Friday, February 11, 2011

Resiliency, What’s That???

Finally, a break in the weather. The sun is shining and the mercury is going in the right direction. Could this be the end of winter and beginning of spring? Is there a chance that the groundhog was right? Please let it be so. Okay, -30 might, and I stress might, be bearable if it wasn’t always so gosh darn windy. (notice I am choosing my words carefully) I am losing my resiliency. Webster Dictionary defines “resilience” as “the capability of a strained body to recover its size and shape after deformation”. It then goes on to use the word in the following example. “Cold temperatures caused the material to lose resilience”. Ahhaaa. That’s the problem. Cold weather has caused me to lose resilience. Well, I am going to fix that.

Due to a special promotion, just for me, I was the recipient of a special deal in a place where temperatures are warmer than they are here. Honest, they said it was because I am special. I believe them. So I am going to go get my resilience back.

Webster’s Dictionary also defines “resilience” as “an ability to recover from or adjust easily to misfortune or change”. Now I understand better why, for years, we have referred to farmers as being resilient. I remember constantly having to adapt to misfortune or change. Many of the misfortunes farmers face are completely out of their control. Weather, interest rates, disease, government policies, dependence on foreign markets. The list is endless. So that is why farmers are said to be resilient.

I read another definition earlier this week. It came from a psychologist who works closely with farmers. It defined resilience as “having the ability to reinterpret negative meanings into positive ones”. The first example that popped into mind was the age old saying “there is always next year”. Hey, how often didn’t I use that one. In fact, in my life I often said, “well, there is always next week”. It often seemed that next week or next year was very elusive. And yet we keep striving to achieve and succeed. Sometimes we need to stop, reassess, and to find new tools that work.

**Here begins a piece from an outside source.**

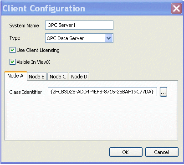Click inside the Class Identifier GUID field
The image size is (184, 165).
[x=102, y=92]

I am looking forward to our Farmer to Farmer workshops starting March 2 where we will look at the 3Rs of stress management. Recognition, Resilience and Resources. It will be an opportunity to find new tools for the old tool box.

Oh, and I just realized an added benefit to my holiday next week. Remember when I said a professional had told me my emotional gas tank was empty and needed to be refilled? This will be an opportunity to do that, I hope. Better not screw it up. Hey, would that make this trip tax deductible? Gotta think about that. Talk soon. Make it a good one.